=== Begin Enclosure ===
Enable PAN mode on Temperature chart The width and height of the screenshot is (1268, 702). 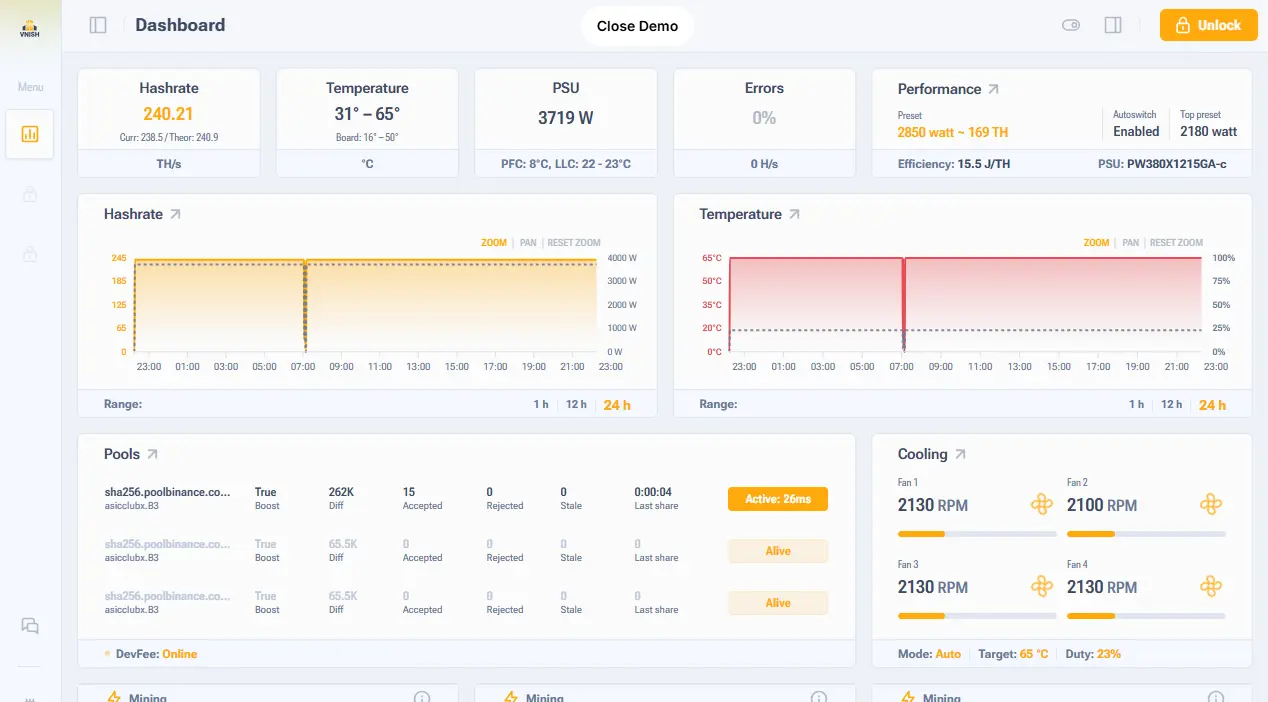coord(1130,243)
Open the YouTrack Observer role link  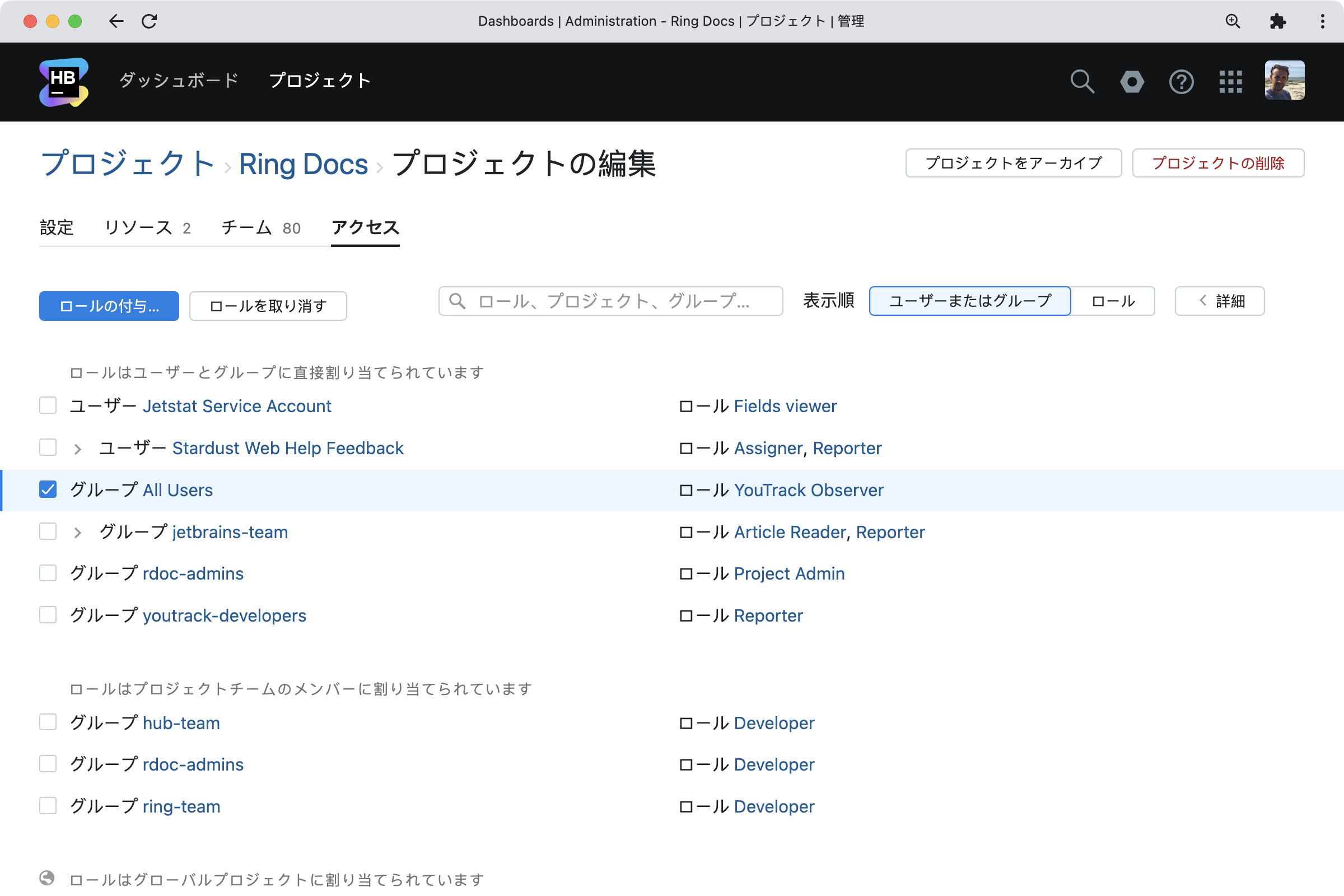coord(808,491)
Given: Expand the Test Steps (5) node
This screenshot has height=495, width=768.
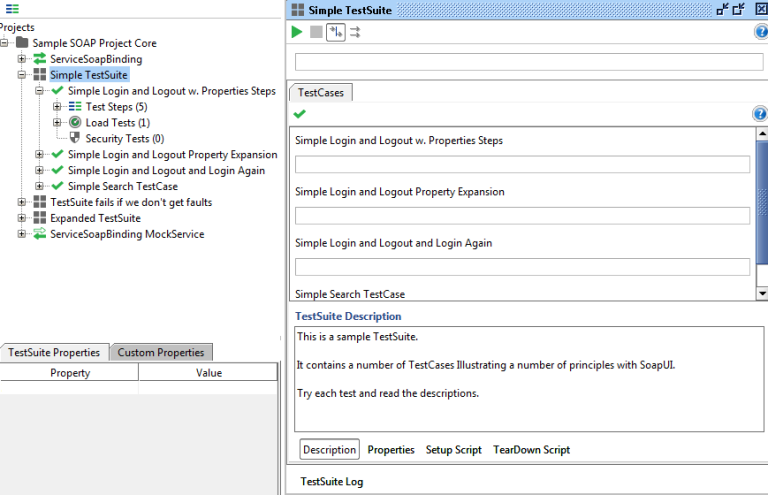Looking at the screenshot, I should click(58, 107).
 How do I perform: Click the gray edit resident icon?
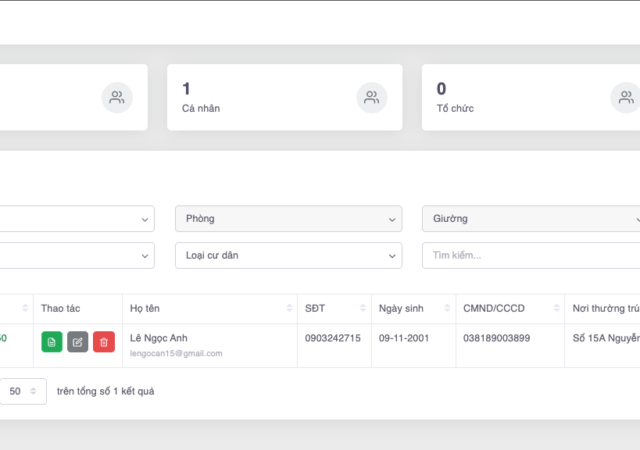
=== End Enclosure ===
» Exercise requirements
The answer should contain only the lines from the one with "Given: Expand the Test Steps (5) node" through the last line of the material, given word for word and without pictures.

» Written answer
Given: Expand the Test Steps (5) node
This screenshot has height=495, width=768.
Looking at the screenshot, I should click(58, 107).
 How do I perform: Click the gray edit resident icon?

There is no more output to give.